Scientific classification
- Domain: Eukaryota
- Kingdom: Animalia
- Phylum: Chordata
- Class: Reptilia
- Superorder: †Sauropterygia
- Order: †Plesiosauria
- Family: †Cryptoclididae
- Genus: †Spitrasaurus Knutsen, Druckenmiller & Hurum, 2012
- Species: †S. wensaasi Knutsen, Druckenmiller & Hurum, 2012 (type); †S. larseni Knutsen, Druckenmiller & Hurum, 2012;

= Spitrasaurus =

Extinct genus of reptiles

Spitrasaurus is an extinct genus of cryptoclidid plesiosauroid plesiosaur known from the uppermost Jurassic of central Spitsbergen, Norway and likely also Kimmeridge, England. It is named after a syllabic abbreviation for Spitsbergen Travel. Two species have been named: Spitrasaurus wensaasi, honouring volunteer Tommy Wensås, and Spitrasaurus larseni honouring volunteer Stig Larsen.

The holotype, found in 2004, of S. wensaasi is PMO 219 718 and consists of sixty articulated cervical vertebrae and other postcranial material from a juvenile, and the holotype of S. larseni, found in 2010, is SVB 1450, a juvenile skeleton which consists of cervical vertebrae but also of skull material.

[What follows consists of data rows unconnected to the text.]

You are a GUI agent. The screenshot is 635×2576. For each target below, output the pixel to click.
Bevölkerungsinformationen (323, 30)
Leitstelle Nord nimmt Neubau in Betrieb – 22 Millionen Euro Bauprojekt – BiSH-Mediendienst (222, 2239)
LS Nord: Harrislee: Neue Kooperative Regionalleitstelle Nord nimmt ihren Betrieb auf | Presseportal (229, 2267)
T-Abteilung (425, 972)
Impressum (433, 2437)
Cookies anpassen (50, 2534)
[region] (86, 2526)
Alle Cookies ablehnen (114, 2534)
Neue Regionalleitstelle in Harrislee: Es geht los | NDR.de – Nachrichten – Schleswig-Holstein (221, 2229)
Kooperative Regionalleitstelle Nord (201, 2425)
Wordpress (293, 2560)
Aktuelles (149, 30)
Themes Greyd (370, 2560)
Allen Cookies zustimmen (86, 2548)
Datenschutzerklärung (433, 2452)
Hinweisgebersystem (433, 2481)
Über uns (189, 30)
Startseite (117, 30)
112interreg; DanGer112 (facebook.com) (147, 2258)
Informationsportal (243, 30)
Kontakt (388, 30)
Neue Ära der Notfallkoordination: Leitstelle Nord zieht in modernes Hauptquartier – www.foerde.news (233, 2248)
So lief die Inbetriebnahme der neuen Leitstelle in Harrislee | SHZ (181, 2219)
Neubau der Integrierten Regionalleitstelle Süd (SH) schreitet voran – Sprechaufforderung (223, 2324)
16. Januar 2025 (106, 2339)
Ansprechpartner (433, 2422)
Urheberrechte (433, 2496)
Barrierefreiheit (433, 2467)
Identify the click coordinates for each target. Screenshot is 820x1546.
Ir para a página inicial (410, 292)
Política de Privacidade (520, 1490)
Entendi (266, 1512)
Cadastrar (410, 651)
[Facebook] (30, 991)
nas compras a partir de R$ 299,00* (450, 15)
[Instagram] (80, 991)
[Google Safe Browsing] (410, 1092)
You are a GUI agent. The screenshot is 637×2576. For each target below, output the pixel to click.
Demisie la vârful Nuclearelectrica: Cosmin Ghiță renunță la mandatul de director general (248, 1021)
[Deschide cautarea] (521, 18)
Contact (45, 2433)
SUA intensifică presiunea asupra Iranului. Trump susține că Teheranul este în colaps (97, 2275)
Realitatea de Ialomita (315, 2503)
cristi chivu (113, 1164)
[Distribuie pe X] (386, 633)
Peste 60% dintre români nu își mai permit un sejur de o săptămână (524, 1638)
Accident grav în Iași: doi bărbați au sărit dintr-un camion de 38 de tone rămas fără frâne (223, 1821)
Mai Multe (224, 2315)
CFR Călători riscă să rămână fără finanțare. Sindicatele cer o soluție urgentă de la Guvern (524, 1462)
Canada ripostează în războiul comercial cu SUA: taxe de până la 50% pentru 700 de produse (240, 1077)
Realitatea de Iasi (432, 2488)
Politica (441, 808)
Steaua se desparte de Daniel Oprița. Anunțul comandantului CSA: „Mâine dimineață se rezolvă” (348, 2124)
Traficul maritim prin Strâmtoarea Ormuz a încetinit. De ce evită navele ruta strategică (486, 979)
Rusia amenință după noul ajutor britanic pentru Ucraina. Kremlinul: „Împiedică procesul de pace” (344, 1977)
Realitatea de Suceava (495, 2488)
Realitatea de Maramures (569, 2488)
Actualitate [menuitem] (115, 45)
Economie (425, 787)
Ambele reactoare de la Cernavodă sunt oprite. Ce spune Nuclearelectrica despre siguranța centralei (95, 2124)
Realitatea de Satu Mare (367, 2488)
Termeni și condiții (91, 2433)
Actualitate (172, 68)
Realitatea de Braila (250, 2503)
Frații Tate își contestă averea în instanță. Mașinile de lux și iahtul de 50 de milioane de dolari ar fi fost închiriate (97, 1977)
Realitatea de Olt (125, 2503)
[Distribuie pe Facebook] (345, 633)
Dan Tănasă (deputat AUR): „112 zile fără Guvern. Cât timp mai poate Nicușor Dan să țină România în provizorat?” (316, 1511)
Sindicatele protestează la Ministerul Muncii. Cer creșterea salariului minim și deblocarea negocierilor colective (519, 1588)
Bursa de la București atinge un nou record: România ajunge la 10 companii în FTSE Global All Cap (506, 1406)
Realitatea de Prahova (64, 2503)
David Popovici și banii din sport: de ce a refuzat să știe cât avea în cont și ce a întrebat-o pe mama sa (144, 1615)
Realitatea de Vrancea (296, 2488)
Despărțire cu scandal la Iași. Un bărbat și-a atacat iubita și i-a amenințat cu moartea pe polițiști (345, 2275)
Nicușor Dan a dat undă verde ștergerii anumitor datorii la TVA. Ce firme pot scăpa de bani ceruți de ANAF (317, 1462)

A cervical vertebra, MANCH LL 5519c, was found in the Kimmeridge Clay Formation in England and was tentatively assigned to cf. Spitrasaurus in 2014 after being compared to Colymbosaurus megadeirus, while more possible Spitrasaurus vertebrae found at Kimmeridge reside within the collection of Steve Etches.